In the Letter to the Philippians, Saint Paul reminds us to keep our eyes fixed on the goal as we press on towards the prize of our upward call in Christ Jesus (CF Phil. 3:14). In this way, we will be able to overcome our physical, spiritual, and social infirmities as well as the destructive tendencies that separate us from each other. God has implanted his living Word in us. The implanted Word is living and active within us as we attempt to respond to the grave challenges caused by the present pandemic. As the implanted Word puts forth roots, it also ignites within us the Fire of Divine Love. This is the same fire that consumed the heart of Christ. To be consumed by the fire of love and to become an oblation acceptable to the Father for the healing and reconciling of the world is at the very core of Christian discipleship.
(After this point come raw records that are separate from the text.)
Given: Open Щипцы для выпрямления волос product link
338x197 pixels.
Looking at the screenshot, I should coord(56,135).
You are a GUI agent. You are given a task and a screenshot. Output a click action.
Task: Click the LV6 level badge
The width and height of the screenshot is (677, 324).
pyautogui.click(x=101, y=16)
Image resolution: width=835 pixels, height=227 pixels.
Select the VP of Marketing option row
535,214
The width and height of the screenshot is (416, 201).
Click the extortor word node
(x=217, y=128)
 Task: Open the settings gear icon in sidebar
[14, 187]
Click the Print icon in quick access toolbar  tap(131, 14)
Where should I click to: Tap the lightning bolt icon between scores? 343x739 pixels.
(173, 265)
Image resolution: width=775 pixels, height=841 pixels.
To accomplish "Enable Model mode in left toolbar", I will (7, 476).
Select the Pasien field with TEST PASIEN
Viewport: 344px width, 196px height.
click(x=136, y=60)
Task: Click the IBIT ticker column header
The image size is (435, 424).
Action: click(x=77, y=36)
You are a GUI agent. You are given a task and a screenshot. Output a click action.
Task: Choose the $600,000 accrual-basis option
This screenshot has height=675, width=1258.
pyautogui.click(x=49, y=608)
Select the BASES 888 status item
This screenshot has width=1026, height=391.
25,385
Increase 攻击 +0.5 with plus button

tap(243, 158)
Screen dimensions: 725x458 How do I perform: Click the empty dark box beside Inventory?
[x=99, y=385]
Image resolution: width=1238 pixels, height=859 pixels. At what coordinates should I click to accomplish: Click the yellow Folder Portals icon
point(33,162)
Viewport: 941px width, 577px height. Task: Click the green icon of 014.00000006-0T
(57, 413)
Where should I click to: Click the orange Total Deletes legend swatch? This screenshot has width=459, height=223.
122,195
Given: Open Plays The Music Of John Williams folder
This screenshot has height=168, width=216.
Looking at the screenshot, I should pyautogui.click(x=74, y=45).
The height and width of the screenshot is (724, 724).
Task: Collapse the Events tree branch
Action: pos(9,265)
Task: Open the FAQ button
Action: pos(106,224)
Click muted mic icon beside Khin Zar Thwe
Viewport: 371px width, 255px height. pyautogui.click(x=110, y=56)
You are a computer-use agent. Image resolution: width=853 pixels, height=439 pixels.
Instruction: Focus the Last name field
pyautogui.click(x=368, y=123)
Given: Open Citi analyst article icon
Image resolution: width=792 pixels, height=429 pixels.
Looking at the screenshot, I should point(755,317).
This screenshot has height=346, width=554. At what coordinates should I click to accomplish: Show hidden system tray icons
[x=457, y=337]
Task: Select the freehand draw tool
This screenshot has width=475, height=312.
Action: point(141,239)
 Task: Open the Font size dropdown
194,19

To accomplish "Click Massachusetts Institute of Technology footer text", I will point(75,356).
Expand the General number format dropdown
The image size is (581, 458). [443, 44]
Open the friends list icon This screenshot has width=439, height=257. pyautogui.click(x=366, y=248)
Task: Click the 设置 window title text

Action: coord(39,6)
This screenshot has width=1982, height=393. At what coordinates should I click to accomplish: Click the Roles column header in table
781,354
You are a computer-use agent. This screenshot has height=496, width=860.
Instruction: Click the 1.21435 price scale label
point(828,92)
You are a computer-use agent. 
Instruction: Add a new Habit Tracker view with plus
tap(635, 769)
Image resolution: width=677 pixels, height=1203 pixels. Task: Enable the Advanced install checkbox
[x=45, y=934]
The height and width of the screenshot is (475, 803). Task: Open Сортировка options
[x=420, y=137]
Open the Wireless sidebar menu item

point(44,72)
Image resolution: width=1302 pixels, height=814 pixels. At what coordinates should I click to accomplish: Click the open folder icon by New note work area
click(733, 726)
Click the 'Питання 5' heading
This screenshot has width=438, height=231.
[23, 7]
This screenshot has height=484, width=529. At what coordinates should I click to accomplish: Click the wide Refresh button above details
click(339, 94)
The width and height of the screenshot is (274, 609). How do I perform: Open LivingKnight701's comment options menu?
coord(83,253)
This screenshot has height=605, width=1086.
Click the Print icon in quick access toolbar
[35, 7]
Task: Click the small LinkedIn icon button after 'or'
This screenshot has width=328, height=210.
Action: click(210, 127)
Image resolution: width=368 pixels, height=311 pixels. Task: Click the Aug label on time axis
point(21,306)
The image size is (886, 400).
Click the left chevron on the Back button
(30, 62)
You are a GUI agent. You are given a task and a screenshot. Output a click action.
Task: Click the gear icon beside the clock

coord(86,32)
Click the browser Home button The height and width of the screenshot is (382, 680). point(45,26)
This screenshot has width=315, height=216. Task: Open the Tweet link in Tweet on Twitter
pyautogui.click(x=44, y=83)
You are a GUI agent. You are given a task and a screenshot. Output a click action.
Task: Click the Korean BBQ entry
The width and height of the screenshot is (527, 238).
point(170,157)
Jesus reminds us that his way is the way of love, and there is no true love without self-sacrifice. If we are followers of Jesus, we must let him lead us, realizing that he will not deliver us from suffering, pain, or difficulty. Instead of seeking our benefit and comfort, we allow every experience – even those moments of distress – to draw us into a closer relationship with Jesus who invites us to lay our burdens on his shoulders. The cross is God’s choice to love anytime and every time; to love anywhere and everywhere; and to love anyone and everyone. Let us offer ourselves like Christ, our Master, and Lord, for the life of the Church and the salvation of the world. Let us be conformed to Christ, who offered himself as a ransom for others. What we follow Jesus we must be willing to take on a mission, similar to Jeremiah’s. Because the Word will not be chained, we must be willing to lay our burdens down freeing ourselves to take up the burdens of others who suffer pain and need our help. In our poverty, we may not be able to prevent pain and suffering, but we can accompany those who suffer. We can be the Instruments God uses to bring about healing in our broken world.